Ok, finally got a ballpark idea what the weather was doing for the pics that I got during yesterday's card pull. Like many guys on the beast, I can really geek out on this stuff. I think there is a ton of value in using data to highlight patterns or trends you wouldn't have been able to pick up on otherwise.
That said, I also think there is an over-reliance on trail camera photos, apps, etc., and not enough on experience, woodsmanship or gut instinct. So I have to force myself to kind of hit the brakes on the data/technology stuff sometimes, particularly when I'm having a tough time or feel like I'm in a rut.
Every season I have a mental breakdown or two where the deer just aren't cooperating with what I think they should be doing. The way I always pull myself out of that is by going back to the basics- looking at maps until I find an area I think looks good, scouting until I find good deer sign and setting up on it. Not by spreading trail cams everywhere until I get deer pictures.
This camera sat sat on a small ridge, a little too long to call a spur, that juts off from a really long ridge from 8/11-9/21/19. The camera was facing north towards the bedding area, but roughly 200'ish yards away. As tempting as it was to leave the camera right in the bedding, I didn't want to ruin the spot. I felt that bedding area was solid for a south wind, but also a good place for them to bed under pretty much any other wind direction. I hoped the deer would be using that point to travel to and from that bedding location. But I wasn't 100% confident in the camera spot. There just isn't a ton of cover in that specific area and I felt deer travel would be better 50yds east by a transition between open hardwoods and a raspberry thicket.

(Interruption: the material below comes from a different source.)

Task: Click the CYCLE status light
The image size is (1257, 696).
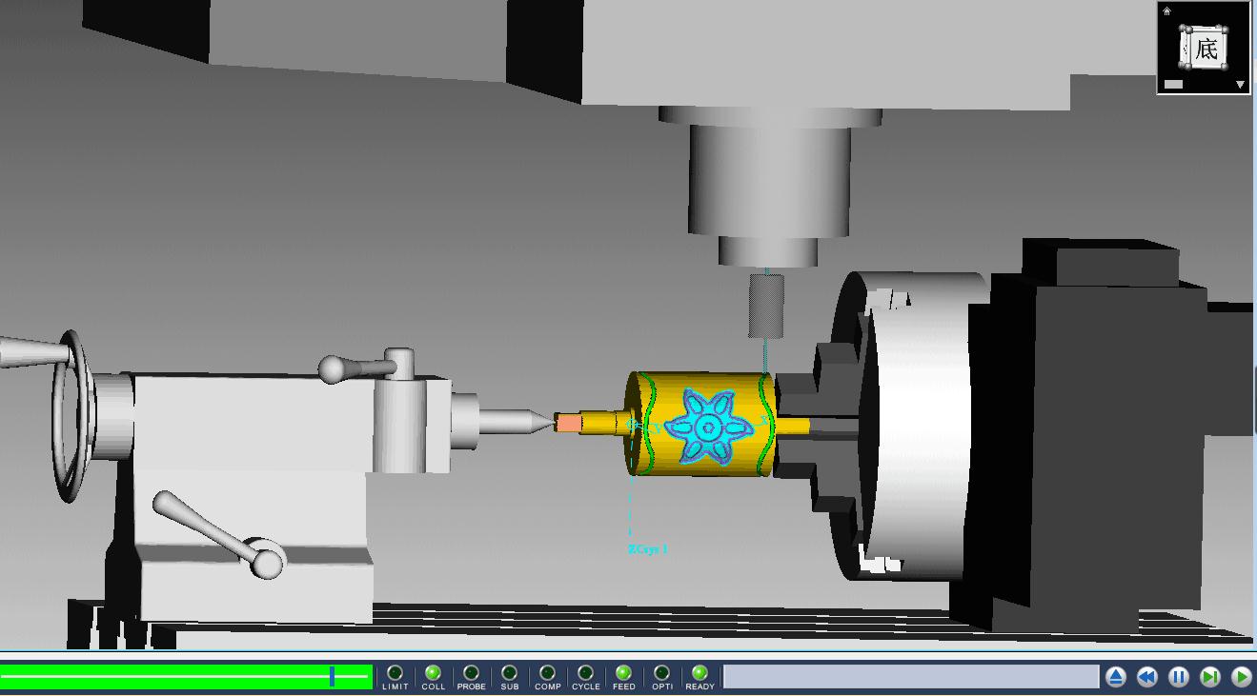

A bachelor group came through from north to south the morning of 8/16. The wind was out of the south that morning but it was super light. Two hours after that group of pics was taken, it started coming from everywhere, but still only 5-10mph. I'm fairly certain two of these three bucks were the ones I jumped on 8/11. The smaller basket 8 is 2.5 years old, not sure about the one that isn't completely in the frame, but guessing the same. The bigger 8 is also a deer I'd guesstimate at 2.5, but his body does look a little more mature than that basket 8.
That was it for buck pics. I ran into a guy and a woman on ORV's hiking out, about a 1/4 mile from where I was heading. They were stopped, drinking a beer, looking at something I can't disclose publicly as it might give the spot away. I made small talk and walked past and got about 100yds away when I could hear the engines on their four wheelers fire up. Not wanting them to have any idea about where I was going, I sprinted into the woods towards a small root wad and hid behind it until they passed and were out of sight. They had no clue where I went or even what direction, but the encounter was enough to cause me to pull the camera instead of swapping the card out. I've got the intel I needed, and combining that with past experience at this spot, I feel like I have a good chunk of the puzzle put together.
Before I stumbled into Dan Infalt's DVD's, I thought of this spot as a rut spot. And it is good for the rut, but now I understand why- its a thermal hub. That funnel created by the point and the thicket to the east sucks deer within bow range in some big, big woods. I would save it for early November, but since I won't be here in early November, I'm going to hit it early and again as close to early November as possible. Definitely looks like a winner for a south wind, but I need a SW so it works for me and the deer if he is bedded where I think he is. SE could work, too, and the more I think about it, is probably better. Stand location will be roughly halfway between the bedding and the camera location, as close to the bedding as possible. Late October, I'll be at the SW corner of that raspberry thicket and taking advantage of what I kind of think of as a spot where two funnels turn into one super duper terrain funnel.
Wife is out of town hunting rocks in the UP, so I've got all of my gear spread out in the living room, hunting beast DVD marathon on the TV (minus farm country, don't have that one yet), and leftover pizza on the counter for lunch. Life is good.